Late last fall, sixteen year old Damon W. James staggered to the sidelines and collapsed during a Westfield/Brocton high school football game. Three days later, Damon died at Women & Children’s Hospital in Buffalo, New York. It was initially reported that Damon suffered from a traumatic head injury caused by a helmet-to-helmet collision. However, it is now believed that several football-related head injuries incurred earlier in the season made Damon particularly susceptible to the fatal blow.
Damon’s mother and father have filed a notice of claim with the Westfield School District, asserting that the school failed to monitor Damon “between games when it was apparent he had suffered an injury.” The notice also asserts that the school should have evaluated Damon at the beginning of the football season in order to get a baseline of his brain health and function. Further, the notice accuses Westfield of both failing to provide Damon with a proper-fitting helmet, and failing to maintain football helmets in manner which was required to “optimize player safety.” A notice of claim is typically required to put a municipality on notice of a potential lawsuit and preserve a plaintiff’s claim from statutory limitations on such actions.
Currently, New York does not require schools to conduct baseline mental health tests for student athletes. Schools are required to pull students from a sporting event immediately after they have suffered a concussion, however. Students pulled from a game for this reason may only be returned to play after remaining symptom-free for at least 24 hours.
The Buffalo News obtained the notice of claim from the Westfield School District by filing a request through New York’s Freedom of Information Law, or FOIL. However, the school refused to provide the News with videotapes of the football games in question, tapes that were requested through the same FOIL process. When contacted about the issue, Westfield School Superintendent David J. Davison refused to comment.

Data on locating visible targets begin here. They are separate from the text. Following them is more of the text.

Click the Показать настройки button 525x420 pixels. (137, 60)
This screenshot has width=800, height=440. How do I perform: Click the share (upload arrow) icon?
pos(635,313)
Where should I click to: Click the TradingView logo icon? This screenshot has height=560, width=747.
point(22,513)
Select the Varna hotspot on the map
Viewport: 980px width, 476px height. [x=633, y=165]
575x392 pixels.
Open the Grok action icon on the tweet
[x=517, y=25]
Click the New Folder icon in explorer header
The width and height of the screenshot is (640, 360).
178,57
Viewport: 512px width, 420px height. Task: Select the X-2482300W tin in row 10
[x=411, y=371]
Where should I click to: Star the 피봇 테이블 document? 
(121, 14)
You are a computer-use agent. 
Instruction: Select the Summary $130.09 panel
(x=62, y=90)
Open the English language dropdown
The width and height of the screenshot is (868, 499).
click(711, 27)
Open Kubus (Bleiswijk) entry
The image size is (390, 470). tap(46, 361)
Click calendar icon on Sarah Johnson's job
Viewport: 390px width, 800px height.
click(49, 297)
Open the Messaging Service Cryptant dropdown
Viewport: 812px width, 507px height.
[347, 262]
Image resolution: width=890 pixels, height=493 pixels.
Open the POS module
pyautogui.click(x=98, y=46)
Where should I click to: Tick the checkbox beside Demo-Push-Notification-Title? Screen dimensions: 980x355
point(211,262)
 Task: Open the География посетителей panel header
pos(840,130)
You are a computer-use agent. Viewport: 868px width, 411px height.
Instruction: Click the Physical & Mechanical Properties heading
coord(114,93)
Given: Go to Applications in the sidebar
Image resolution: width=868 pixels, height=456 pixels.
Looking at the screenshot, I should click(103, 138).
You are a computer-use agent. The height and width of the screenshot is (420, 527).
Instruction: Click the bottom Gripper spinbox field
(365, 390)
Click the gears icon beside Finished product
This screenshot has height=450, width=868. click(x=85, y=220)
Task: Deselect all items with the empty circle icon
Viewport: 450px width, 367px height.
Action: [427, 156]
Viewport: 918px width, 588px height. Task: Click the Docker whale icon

Apparently, the school is attempting to use the Family Educational Rights and Privacy Act, or FERPA (a federal law designed to protect a student’s academic records), to block the family’s request for the game videos. Frank D. LaMonte, an attorney who works to raise awareness of potential abuses of FERPA, called the high school’s attempt to hide behind the law “ridiculous.” Lamonte noted, “FERPA protects things that are private . . . . What you look like playing football in front of a thousand people is not confidential. Committing something non-confidential to film does not magically transform it into a secret. The school should be embarrassed to be using FERPA in that way.”
One thing is clear – whatever details the tapes reveal will almost certainly be relevant to the school’s potential liability in the upcoming lawsuit brought by James’ family.